Single by Anthony Hamilton

from the album Ain't Nobody Worryin'
- Released: October 17, 2005
- Recorded: 2004–2005
- Genre: R&B, soul
- Length: 3:52
- Label: So So Def, Zomba, Arista
- Songwriter(s): Anthony Hamilton, Mark Batson
- Producer(s): Mark Batson

Anthony Hamilton singles chronology
| "Charlene" (2004) | "Can't Let Go" (2005) | "Sista Big Bones" (2006) |

= Can't Let Go (Anthony Hamilton song) =

"Can't Let Go" is an R&B–soul song written by American singer-songwriter Anthony Hamilton and songwriter/producer Mark Batson for Hamilton's third album, Ain't Nobody Worryin' (2005).

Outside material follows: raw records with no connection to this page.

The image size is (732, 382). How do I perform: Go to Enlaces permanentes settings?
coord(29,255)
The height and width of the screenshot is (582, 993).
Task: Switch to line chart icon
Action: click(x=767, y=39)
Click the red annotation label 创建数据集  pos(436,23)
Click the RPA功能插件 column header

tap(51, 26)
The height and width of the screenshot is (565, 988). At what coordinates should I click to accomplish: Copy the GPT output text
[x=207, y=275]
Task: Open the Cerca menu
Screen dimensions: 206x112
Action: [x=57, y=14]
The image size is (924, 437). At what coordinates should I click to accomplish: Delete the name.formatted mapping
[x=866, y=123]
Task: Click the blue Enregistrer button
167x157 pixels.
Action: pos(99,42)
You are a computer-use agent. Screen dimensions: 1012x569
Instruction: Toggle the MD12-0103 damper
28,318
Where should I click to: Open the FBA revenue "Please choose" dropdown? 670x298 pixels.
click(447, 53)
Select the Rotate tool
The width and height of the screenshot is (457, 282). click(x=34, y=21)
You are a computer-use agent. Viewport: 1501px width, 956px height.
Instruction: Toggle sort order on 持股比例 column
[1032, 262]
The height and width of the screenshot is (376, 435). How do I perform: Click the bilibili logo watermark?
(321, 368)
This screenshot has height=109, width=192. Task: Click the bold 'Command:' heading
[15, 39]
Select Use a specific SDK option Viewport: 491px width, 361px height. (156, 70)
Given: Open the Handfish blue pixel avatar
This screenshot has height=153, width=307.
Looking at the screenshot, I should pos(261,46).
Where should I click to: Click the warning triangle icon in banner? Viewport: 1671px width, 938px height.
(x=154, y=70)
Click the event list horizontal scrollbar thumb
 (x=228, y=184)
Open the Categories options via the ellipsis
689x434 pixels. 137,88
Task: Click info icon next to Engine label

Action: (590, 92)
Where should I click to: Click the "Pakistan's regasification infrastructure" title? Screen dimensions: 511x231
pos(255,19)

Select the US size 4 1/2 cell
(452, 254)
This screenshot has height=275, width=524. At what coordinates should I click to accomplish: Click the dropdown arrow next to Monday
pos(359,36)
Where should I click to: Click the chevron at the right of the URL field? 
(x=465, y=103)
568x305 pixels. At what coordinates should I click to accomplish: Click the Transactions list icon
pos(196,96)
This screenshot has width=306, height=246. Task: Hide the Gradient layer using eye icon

Released in as the album's lead single in October 2005 and produced by Batson, it debuted at number seventy-six on the Hot R&B/Hip-Hop Songs the week of November 5, 2005; there, it had a whopping sixty-eight-week chart run, peaking at number thirteen. On the Billboard Hot 100, where it entered at number ninety-three the week of March 18, 2006, the stay was much more brief (nineteen weeks), as was its peak position (number seventy-one).

==Charts==

===Weekly charts===

| Chart (2005–2006) | Peak position |
|---|---|
| US Billboard Hot 100 | 71 |
| US Hot R&B/Hip-Hop Songs (Billboard) | 13 |

===Year-end charts===

| Chart (2006) | Position |
|---|---|
| US Hot R&B/Hip-Hop Songs (Billboard) | 14 |

== Certifications ==

Certifications for "Can't Let Go"
| Region | Certification | Certified units/sales |
| United States (RIAA) | Platinum | 1,000,000^{‡} |
^{‡} Sales+streaming figures based on certification alone.